El Cuartel General Central de Jatam al Anbiya, uno de los mandos principales del Ejército de Irán, ha declarado el cierre del estrecho de Ormuz a todas las embarcaciones, incluidos los petroleros y buques mercantes. La medida sigue a una serie de ataques llevados a cabo por el Ejército de Estados Unidos contra objetivos en la República Islámica.
Ante estos ataques, el cuartel ha emitido un comunicado, difundido por la agencia de noticias Tasnim, en el que señala que "cualquier barco" que intente cruzar el estratégico paso que conecta los golfos Pérsico y de Omán será "objeto de ataques". Además, ha advertido que las Fuerzas Armadas iraníes darán una respuesta "contundente y decisiva" a cualquier agresión de las fuerzas estadounidenses.
La Guardia Revolucionaria iraní, por su parte, ha hecho eco de esta decisión, justificándola por las "repetidas violaciones" del alto el fuego pactado en abril con Washington. Han insistido en que ningún buque debe abandonar su fondeadero en el golfo Pérsico y el mar de Omán, y que acercarse al estrecho de Ormuz sería visto como una colaboración con el enemigo.
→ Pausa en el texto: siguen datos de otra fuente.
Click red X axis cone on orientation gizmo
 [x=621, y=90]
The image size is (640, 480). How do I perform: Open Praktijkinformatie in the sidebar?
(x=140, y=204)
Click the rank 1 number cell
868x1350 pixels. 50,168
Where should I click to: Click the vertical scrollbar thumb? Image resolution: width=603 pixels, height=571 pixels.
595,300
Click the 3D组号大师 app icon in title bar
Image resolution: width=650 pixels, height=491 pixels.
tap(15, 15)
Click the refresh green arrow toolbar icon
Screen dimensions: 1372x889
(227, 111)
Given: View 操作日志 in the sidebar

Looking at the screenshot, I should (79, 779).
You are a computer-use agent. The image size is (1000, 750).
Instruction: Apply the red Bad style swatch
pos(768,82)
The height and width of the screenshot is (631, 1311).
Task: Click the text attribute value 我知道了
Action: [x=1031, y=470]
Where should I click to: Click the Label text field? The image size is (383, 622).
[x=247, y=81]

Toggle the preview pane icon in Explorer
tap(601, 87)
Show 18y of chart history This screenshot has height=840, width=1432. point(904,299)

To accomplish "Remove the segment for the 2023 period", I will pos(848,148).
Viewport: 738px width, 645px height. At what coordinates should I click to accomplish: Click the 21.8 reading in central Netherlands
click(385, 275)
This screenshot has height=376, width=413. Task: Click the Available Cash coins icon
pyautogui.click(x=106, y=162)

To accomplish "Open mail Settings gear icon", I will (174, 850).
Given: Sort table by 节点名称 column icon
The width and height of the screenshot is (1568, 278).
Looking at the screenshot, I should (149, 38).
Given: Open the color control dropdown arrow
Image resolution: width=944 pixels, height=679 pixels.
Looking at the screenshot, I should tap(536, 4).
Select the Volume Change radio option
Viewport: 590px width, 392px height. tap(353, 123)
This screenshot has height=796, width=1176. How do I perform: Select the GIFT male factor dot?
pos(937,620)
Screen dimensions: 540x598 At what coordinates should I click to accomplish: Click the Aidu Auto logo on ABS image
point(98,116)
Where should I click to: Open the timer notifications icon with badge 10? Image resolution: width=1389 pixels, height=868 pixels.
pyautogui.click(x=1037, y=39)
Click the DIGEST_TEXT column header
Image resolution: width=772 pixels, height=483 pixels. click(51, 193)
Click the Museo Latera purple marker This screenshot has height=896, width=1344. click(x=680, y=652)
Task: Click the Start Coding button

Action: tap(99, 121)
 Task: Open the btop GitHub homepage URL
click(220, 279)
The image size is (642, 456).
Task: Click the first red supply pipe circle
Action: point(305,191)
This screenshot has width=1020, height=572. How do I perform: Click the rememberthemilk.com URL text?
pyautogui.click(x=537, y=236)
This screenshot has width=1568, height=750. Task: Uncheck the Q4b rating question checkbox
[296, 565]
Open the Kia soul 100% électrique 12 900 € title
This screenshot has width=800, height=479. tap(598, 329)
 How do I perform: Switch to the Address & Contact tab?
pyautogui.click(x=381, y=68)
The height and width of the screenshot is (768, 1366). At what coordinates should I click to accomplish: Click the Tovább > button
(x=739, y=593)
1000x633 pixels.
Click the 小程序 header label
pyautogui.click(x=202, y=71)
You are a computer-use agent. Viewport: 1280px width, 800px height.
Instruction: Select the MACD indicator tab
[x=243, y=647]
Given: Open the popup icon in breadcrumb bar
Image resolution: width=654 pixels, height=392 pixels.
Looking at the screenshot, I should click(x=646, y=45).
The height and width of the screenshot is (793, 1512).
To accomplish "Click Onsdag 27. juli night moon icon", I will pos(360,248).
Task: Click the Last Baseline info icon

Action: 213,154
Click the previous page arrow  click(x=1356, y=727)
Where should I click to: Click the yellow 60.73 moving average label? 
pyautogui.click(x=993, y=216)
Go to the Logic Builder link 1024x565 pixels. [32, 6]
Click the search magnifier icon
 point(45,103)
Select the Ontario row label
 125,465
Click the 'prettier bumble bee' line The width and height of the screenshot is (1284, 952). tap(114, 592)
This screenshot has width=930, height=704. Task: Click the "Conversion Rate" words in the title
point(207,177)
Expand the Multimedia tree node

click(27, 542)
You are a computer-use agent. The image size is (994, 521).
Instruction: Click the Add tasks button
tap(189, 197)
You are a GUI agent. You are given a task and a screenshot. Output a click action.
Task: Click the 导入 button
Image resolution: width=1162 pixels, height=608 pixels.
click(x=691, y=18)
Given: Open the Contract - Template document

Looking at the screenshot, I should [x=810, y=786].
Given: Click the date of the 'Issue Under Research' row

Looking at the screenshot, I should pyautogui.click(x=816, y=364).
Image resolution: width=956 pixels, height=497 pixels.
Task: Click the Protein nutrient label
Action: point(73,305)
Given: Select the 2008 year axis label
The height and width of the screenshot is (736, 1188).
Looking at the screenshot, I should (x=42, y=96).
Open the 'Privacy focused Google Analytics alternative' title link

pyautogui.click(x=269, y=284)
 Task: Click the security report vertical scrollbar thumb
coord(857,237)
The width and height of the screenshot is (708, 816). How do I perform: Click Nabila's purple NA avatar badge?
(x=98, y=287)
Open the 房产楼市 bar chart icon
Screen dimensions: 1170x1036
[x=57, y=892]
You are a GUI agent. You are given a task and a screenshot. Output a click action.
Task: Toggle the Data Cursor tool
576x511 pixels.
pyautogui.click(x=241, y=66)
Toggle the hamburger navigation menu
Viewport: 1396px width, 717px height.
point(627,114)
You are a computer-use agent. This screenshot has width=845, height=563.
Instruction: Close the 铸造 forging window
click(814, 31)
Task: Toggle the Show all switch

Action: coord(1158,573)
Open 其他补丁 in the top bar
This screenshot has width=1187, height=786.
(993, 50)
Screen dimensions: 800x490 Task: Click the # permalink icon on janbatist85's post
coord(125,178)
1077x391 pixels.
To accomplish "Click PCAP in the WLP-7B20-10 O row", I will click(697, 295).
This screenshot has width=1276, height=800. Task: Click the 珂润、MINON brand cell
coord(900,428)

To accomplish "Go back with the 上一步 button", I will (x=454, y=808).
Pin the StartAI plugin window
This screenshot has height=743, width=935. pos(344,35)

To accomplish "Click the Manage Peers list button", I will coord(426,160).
El estrecho de Ormuz, por donde circula una cuarta parte del petróleo y gas mundial, está ahora cerrado a las embarcaciones debido al conflicto entre Irán y Estados Unidos
En contraposición, el Mando Central del Ejército de Estados Unidos ha desmentido el cierre del estrecho, asegurando que buques mercantes continúan operando en la zona. Durante la noche del miércoles, Estados Unidos informó de nuevos ataques "en legítima defensa" tras agresiones iraníes contra bases estadounidenses en Bahréin, Jordania y Kuwait. Según fuentes iraníes, estas acciones han provocado al menos dos heridos en el sur de Irán.
El conflicto ha impactado en los mercados energéticos, incrementando los precios del petróleo. A pocas horas de la apertura de las Bolsas europeas, el precio del petróleo Brent subía aproximadamente un 0,6%, mientras que el West Texas Intermediate (WTI) aumentaba cerca del 0,9%. Este contexto de incertidumbre en Oriente Próximo se suma a las expectativas por la reunión del Banco Central Europeo, donde se anticipa una subida de los tipos de interés, lo que apunta a aperturas negativas en las Bolsas europeas.